As discussed above, the goals of the liberal arts education at Gutenberg College are a broad base of knowledge, a sharpened set of learning skills, and a coherent worldview grounded in wisdom. The benefits of such things go far beyond the workplace, although they certainly include the workplace. In a rapidly changing economy, employers are learning the drawbacks of specialization. They are searching for employees who can learn new things and adapt to new situations, who can communicate complex ideas, and who have the character and integrity to work effectively with others. The liberal arts education at Gutenberg College is exactly designed to foster such qualities.

Even more importantly, however, the combination of skill, knowledge, and wisdom that Gutenberg College seeks to foster has the power to benefit the student’s entire life. If today’s workplace requires such qualities as adaptability, critical thinking, and integrity, how much more does the world in which we live demand them? A person’s well-being in such a world depends more on skill at living life than it depends on one’s job. Wealth and prestige in the hands of an uncritical, self-absorbed, and passion-driven person is no benefit. A liberal arts education is not a magic pill, and it is certainly not our savior, but it does promote attributes that have incredible power to affect the quality of our lives.

Education must be both objective and personal.

Gutenberg College is committed to the idea that there exists an objective truth that can be known, rooted in the nature of God and His creation. Truth does not vary from person to person but is a fixed reality with which each person must come to terms. That process of wrestling with truth, however, is very personal and subjective. Gutenberg College seeks to recognize both the objective nature of truth and the subjective nature of learning. Over the course of four years, students are exposed to the fundamental questions of life and the answers, good and bad, offered by our cultural heritage. Ultimately, however, students must formulate answers to these questions for themselves. In the process, the Gutenberg College faculty encourage students to pursue truth and reason wherever they might lead.

This recognition of the personal, subjective nature of true learning has led to the following two important aspects of the Gutenberg experience:

First, while the Gutenberg College faculty are committed advocates of a biblical worldview, believing the Bible to be the inspired and inerrant word of God, they are also firmly convinced that developing a sound and healthy worldview requires a non-coercive educational environment. Teachers must grant students the freedom to reach their own conclusions. No student, therefore, is required to subscribe to a particular doctrinal stance or to embrace a particular set of religious practices. The strength of the Christian worldview becomes most apparent when it can hold its own in the marketplace of ideas.

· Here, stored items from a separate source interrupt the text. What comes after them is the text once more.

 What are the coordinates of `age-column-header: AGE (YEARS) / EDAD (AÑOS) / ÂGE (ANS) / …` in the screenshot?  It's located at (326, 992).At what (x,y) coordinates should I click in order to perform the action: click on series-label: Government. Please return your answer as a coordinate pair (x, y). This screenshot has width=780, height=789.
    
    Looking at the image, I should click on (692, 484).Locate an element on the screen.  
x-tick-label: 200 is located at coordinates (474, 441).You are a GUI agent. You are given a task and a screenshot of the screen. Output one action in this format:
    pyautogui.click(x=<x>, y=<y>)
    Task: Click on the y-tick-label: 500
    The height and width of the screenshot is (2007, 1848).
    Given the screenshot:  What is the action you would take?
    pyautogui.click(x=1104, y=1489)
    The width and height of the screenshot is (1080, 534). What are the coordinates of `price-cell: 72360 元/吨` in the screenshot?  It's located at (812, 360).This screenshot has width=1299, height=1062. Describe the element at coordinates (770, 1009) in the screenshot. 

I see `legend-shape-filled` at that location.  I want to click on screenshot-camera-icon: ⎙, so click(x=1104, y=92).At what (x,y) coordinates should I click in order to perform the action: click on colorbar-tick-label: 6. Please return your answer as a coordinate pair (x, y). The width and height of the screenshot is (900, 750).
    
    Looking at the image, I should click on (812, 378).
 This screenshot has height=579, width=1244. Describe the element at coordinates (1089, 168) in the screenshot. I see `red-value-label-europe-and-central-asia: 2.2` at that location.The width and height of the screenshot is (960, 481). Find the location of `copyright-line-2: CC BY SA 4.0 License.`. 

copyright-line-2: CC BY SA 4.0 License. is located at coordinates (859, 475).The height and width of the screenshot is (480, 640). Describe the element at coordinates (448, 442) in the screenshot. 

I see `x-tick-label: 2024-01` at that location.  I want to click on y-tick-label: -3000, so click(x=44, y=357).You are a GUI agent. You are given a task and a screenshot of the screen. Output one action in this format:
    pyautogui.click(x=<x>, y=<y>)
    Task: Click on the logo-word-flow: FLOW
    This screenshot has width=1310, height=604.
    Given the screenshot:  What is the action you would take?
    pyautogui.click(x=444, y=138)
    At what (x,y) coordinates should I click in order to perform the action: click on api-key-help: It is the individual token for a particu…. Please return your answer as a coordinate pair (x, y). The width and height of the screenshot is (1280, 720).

Second, the personal nature of learning suggests that apprenticeship is a better model for education than is lecturing. Socrates taught that speech-making is worthless as a means to imparting wisdom; speech-making is for entertainment, not education. Agreeing with Socrates, the faculty at Gutenberg College believe that learning, like most skills, is best accomplished by doing. Apprenticeship has long been used to pass important skills from one generation to the next. A less skilled student learns under the guidance of one who has more mastery of an art; the novice observes the master at work, practices the art himself, and receives instruction from the more skilled. This is the model adopted in the Gutenberg College curriculum. Teachers, called “tutors” at Gutenberg, are seen as more advanced learners, but learners nevertheless. Under the guidance of these tutors, students acquire learning skills by observing the tutors exercise the arts of learning, by practicing those arts themselves, and by receiving instruction from the tutors. Consequently, lectures are few and small group discussions are standard fare. Students are encouraged to dialogue critically with the texts they read, with their fellow students, and with their tutors. Through person-to-person conversation about important and vital issues, deep and lasting understanding can result. Therefore, every aspect of the Gutenberg education seeks to emphasize dialogue and conversation and to minimize lecturing.